Kevin Sumlin And Brady Hoke Have Startlingly Similar Résumés

None
facebooktwitter

Michigan fired Brady Hoke, after a dreadful 2014 season. A risible headline during that debacle was that then Michigan AD Dave Brandon passed on Kevin Sumlin before hiring Hoke. With hindsight, it was a terrible misstep. Kevin Sumlin surely would have been a better hire. (Not sure Brandon could have hired a Houston coach coming off a 5-7 season, but we won’t stress the details.)

Now, however, we have even more hindsight. After Texas A&M’s fast 2014 start imploded into mediocrity, Kevin Sumlin’s résumé looks quite similar to Brady Hoke’s entering his fateful fourth year.

Both Hoke and Sumlin had two “Coach of the Year” seasons before accepting Power 5 jobs. Each had a 12-win season. Each had a strong second season. Maybe Sumlin performed better, though Hoke did it at two separate schools with different quarterbacks. Sumlin spent time as a coordinator. Hoke was the DL coach on a national title team and took the head job he was offered.

Hoke (10-2, 8-4, 7-5) and Sumlin (10-2, 8-4, 7-5) have identical regular season win-loss records through the first three years. Hoke (15-9) had the better conference record than Sumlin (13-11). Bowl games would give Sumlin (3-0) an edge vs. Hoke (1-2). Though one could debate the merits of Michigan’s narrow loss to a Top 10 South Carolina team vs. Texas A&M’s narrow win over Duke.

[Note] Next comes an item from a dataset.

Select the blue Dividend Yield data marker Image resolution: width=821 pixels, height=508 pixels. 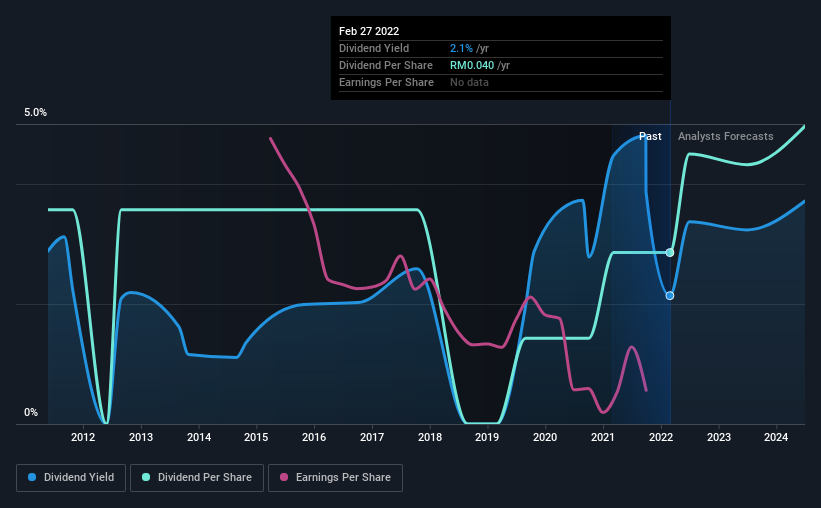(x=670, y=296)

The Big Ten is not playing in the SEC West, to be sure. Though Texas A&M’s putrid non-conference slates mollify that difference somewhat. Using SRS rankings as a rough measure, Sumlin (20th, 23rd, 12th) had tougher schedules than Hoke (33rd, 33rd, 39th). Though Sumlin inherited a better team. Texas A&M was coming off back-to-back Top 20 SRS seasons. Michigan’s highest SRS finish under Rodriguez was 60th.

Both Hoke and Sumlin started with ingredients for immediate success: a dynamic quarterback and a strong offensive line. Michigan’s 2011 team had Denard Robinson and an experienced offensive line anchored by All-American center David Molk. The one underclassman was future 1st round pick Taylor Lewan. Sumlin inherited Johnny Manziel (Heisman), Mike Evans (Top 10 pick) and perhaps college football’s best offensive line. Four players on the Aggies’ 2012 line were drafted. Three were first round picks.

To be fair, Sumlin let Johnny Football be Johnny Football. Hoke tried to convert Denard into a drop back passer.

Both coaches improved play on their side of the ball. Texas A&M finished 28th in yards/play offense in 2011. The Aggies finished top five Sumlin’s first two years, before taking a dip back to 27th in year three. Michigan finished 101st in yards/play defense in 2010. Hoke’s first three years: 46th, 25th, 41st. (Outside the sample, but Michigan finished 14th in year four)

Both witnessed implosions on the opposite side. Texas A&M finished 14th in yards/play defense in 2011. The first three years under Sumlin: 37th, 109th, 97th. Michigan ranked 10th in yards/play offense in 2010. First three seasons under Hoke: 23rd, 34th, 76th. Hoke brought in big-name Alabama OC Doug Nussmeier in his fourth year to stem the incompetence. Sumlin has brought in big-name LSU DC John Chavis for his fourth season.

Sumlin has recruited very well on paper. His first three full 247 Composite classes ranked 9th, 5th and 11th. Hoke also recruited very well on paper. His first three classes ranked 6th, 4th and 20th. The 2014 ranking was a product of size. Michigan could only bring in 16 players. That class ranked fifth in average prospect rating.

The major difference between the two is packaging. Sumlin comes with shades, rap music and the swag copter. Brady Hoke looks like he dined in at Pizza Hut.

That’s not to say Sumlin’s fourth season will be anything like Hoke’s. We think Texas A&M will bounce back with a strong year. But, it’s worth noting the degree to which perception can drift from reality.